Ivanka Trump declares position on abortion: ‘I am pro-life, and unapologetically so’
Ivanka Trump, the president’s eldest daughter and a senior White House adviser, said this week she is “pro-life,” marking the first time she has taken a definitive public stance on the issue of abortion.
“I respect all sides of a very personal and sensitive discussion,” Trump said in a phone interview with RealClearPolitics when asked about abortion. “But I am also a mother of three children, and parenthood affected me in a profound way in terms of how I think about these things.”
“I am pro-life, and unapologetically so,” she added.

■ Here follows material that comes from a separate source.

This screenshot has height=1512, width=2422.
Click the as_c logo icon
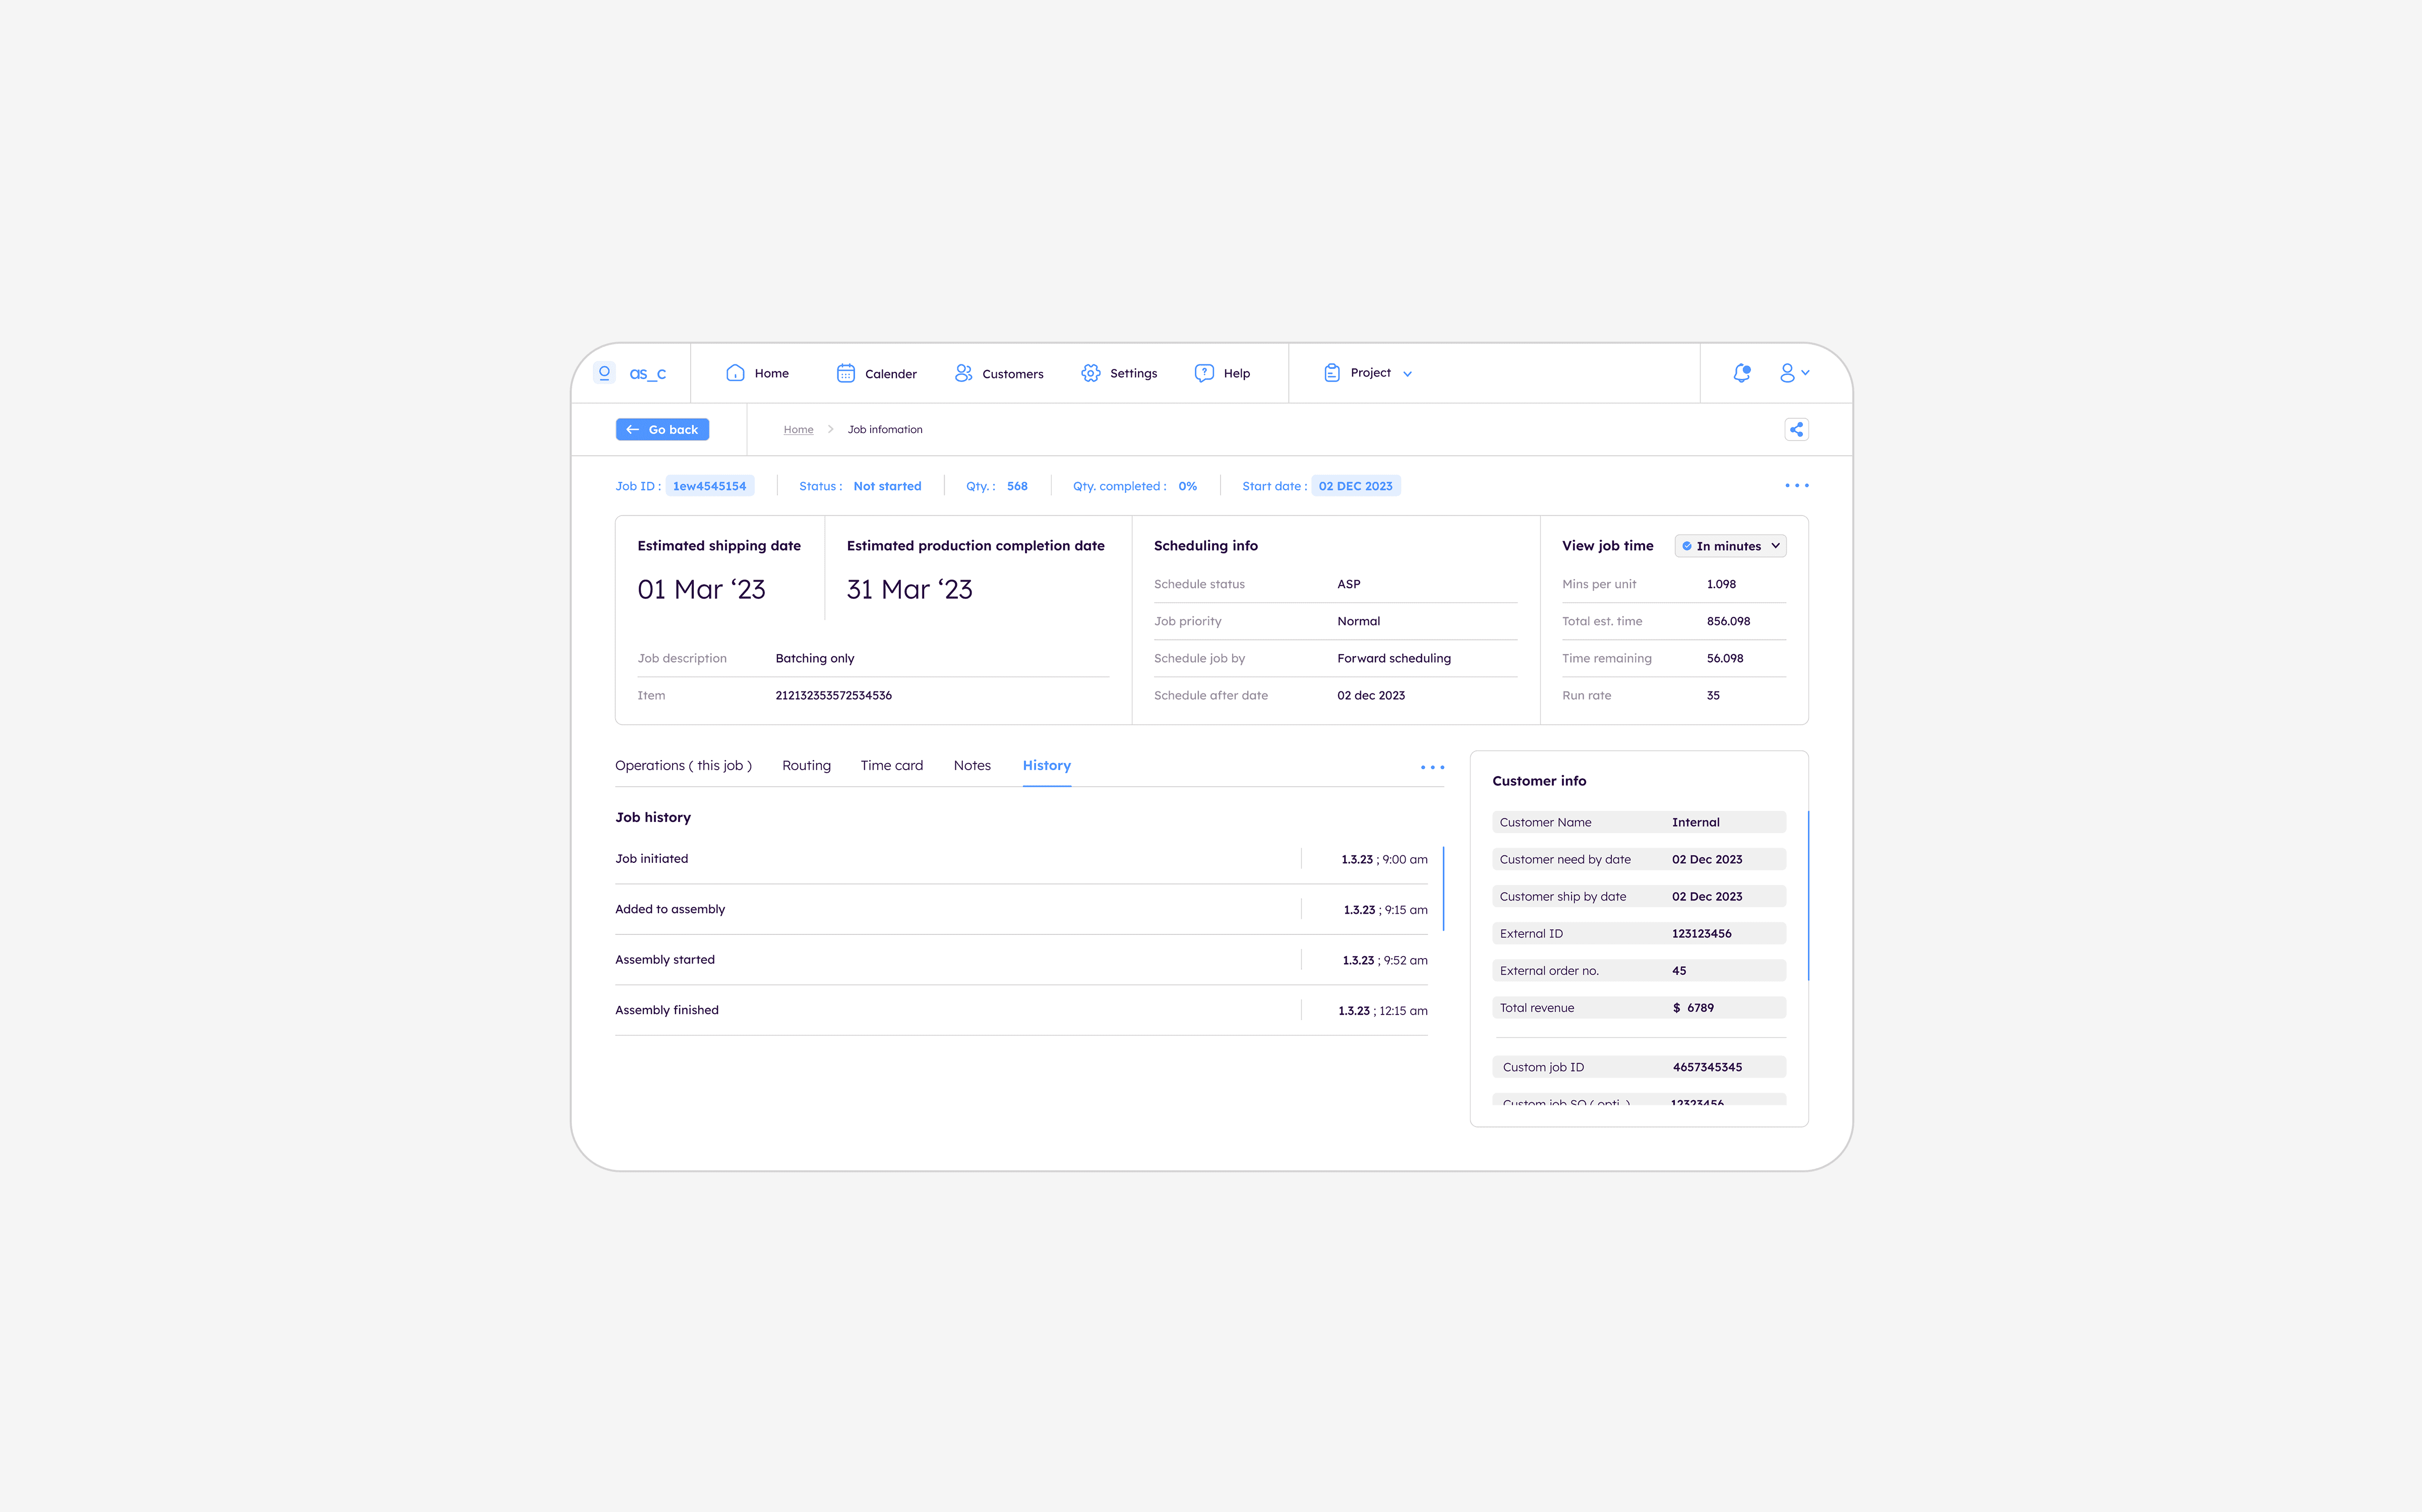[x=604, y=373]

A White House aide later told RealClearPolitics that Trump’s stance was both a personal belief and a response to what the aide called extreme support for abortion among Democrats.

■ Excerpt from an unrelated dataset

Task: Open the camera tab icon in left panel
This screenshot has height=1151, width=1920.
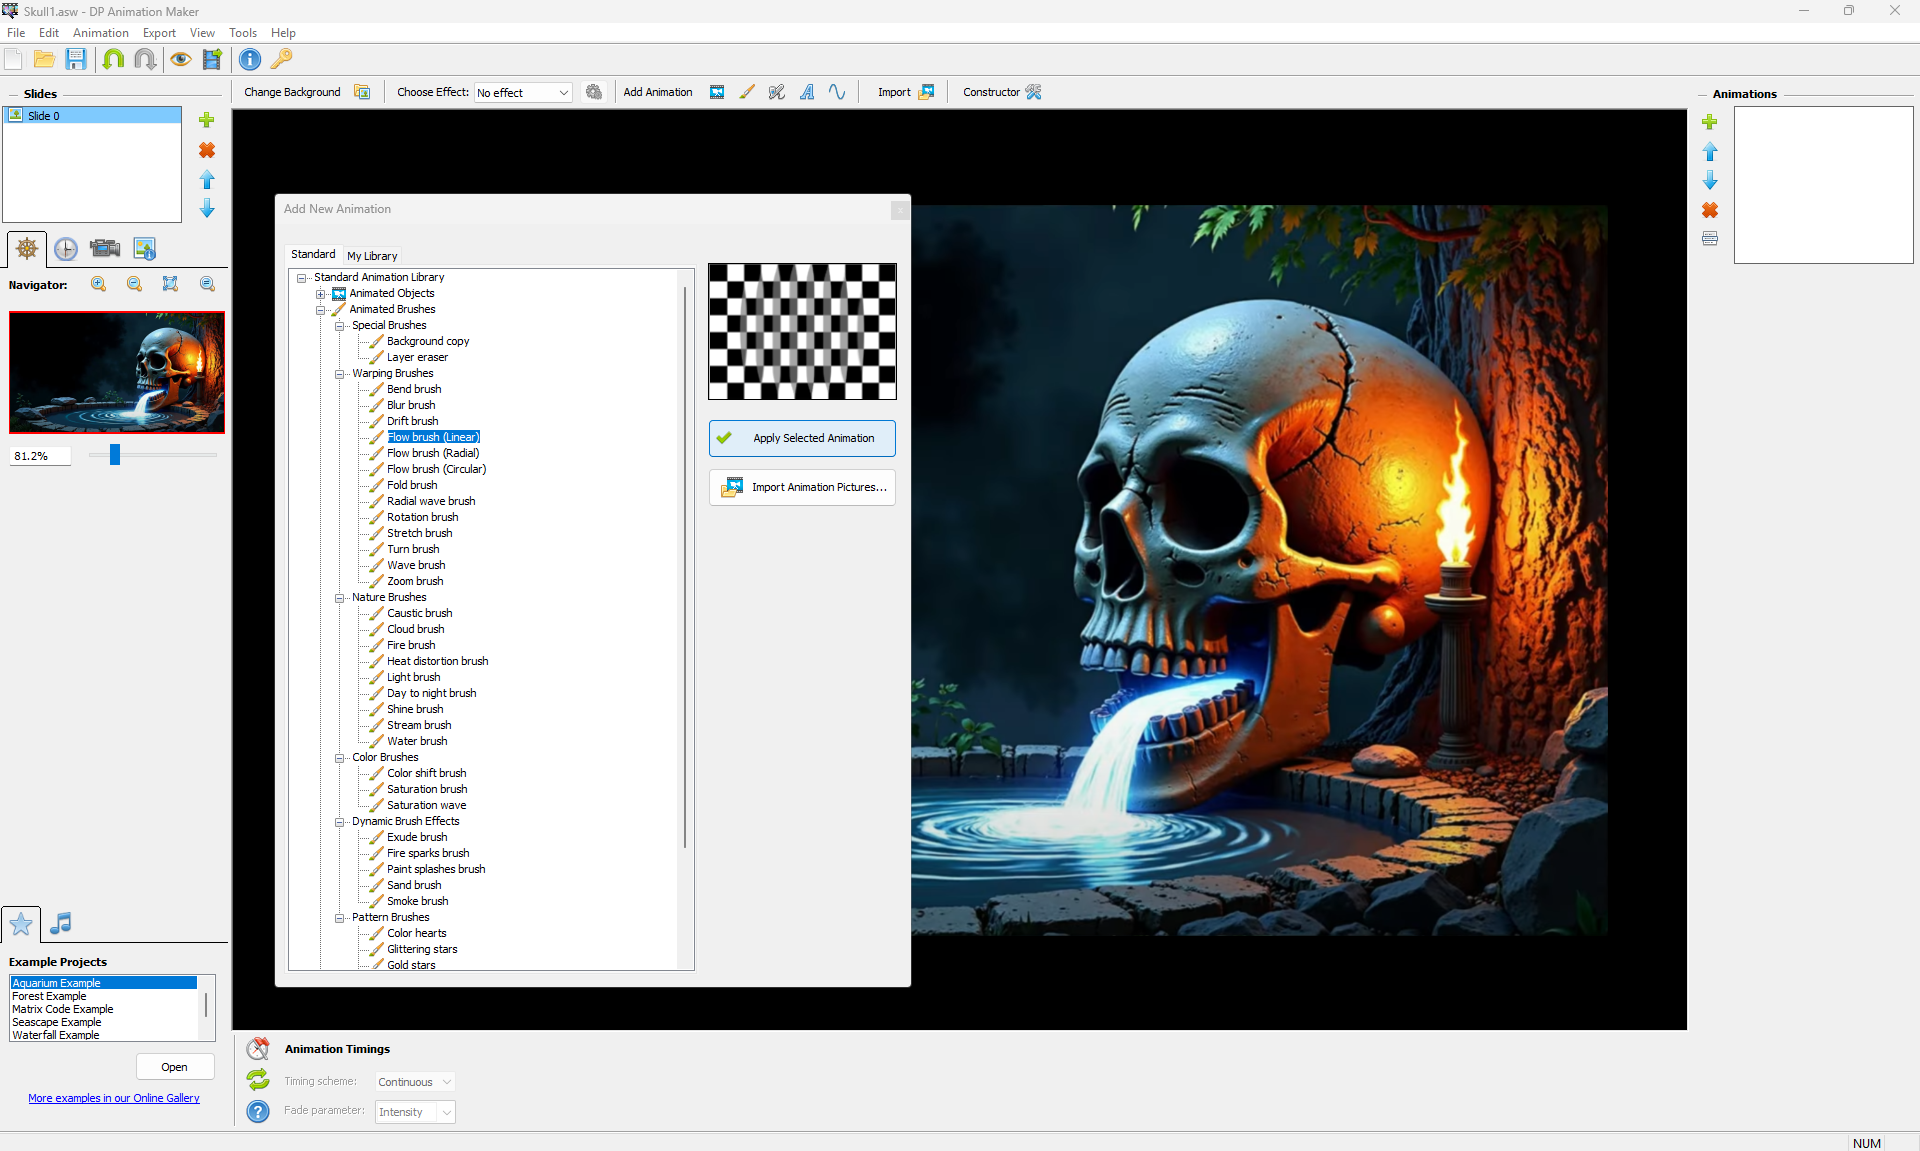Action: click(x=105, y=249)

“A huge driving part of that” position from Trump, the aide said, “is where the Democratic Party has gone.”
President Trump’s daughter also said in the interview that she is “a pragmatist when it comes to everything,” adding that she identifies herself as a “Trump-Republican.”
“I think a lot of these labels, to be quite honest, are really limiting in terms of what you call yourself or how you identify, but I don’t reject that label at all,” she said.
Ivanka Trump’s remarks come just days before an election where her father is trailing Democratic nominee Joe Biden in national polls and in many battleground state surveys. President Trump has made a renewed push to shore up evangelical support, in addition to seeking out conservative Catholic voters and trying to win over college-educated suburban women.
The Hill has reached out to the White House for comment.
There has been speculation swirling around Ivanka Trump’s position on abortion in recent years following 2017 reports of a secret meeting with then-Planned Parenthood President Cecile Richards.
The president’s anti-abortion stance helped him garner significant support from evangelicals in the 2016 election, with many of those supporters praising his nomination of Amy Coney Barrett to the Supreme Court. She was confirmed this week by the Senate in a 52-48 vote.
During Barrett’s confirmation hearings, she said that she did not consider Roe v. Wade, the landmark ruling establishing a woman’s right to an abortion, as a superprecedent, meaning a decision so widely accepted that it is invulnerable to serious legal challenges that could see it overturned.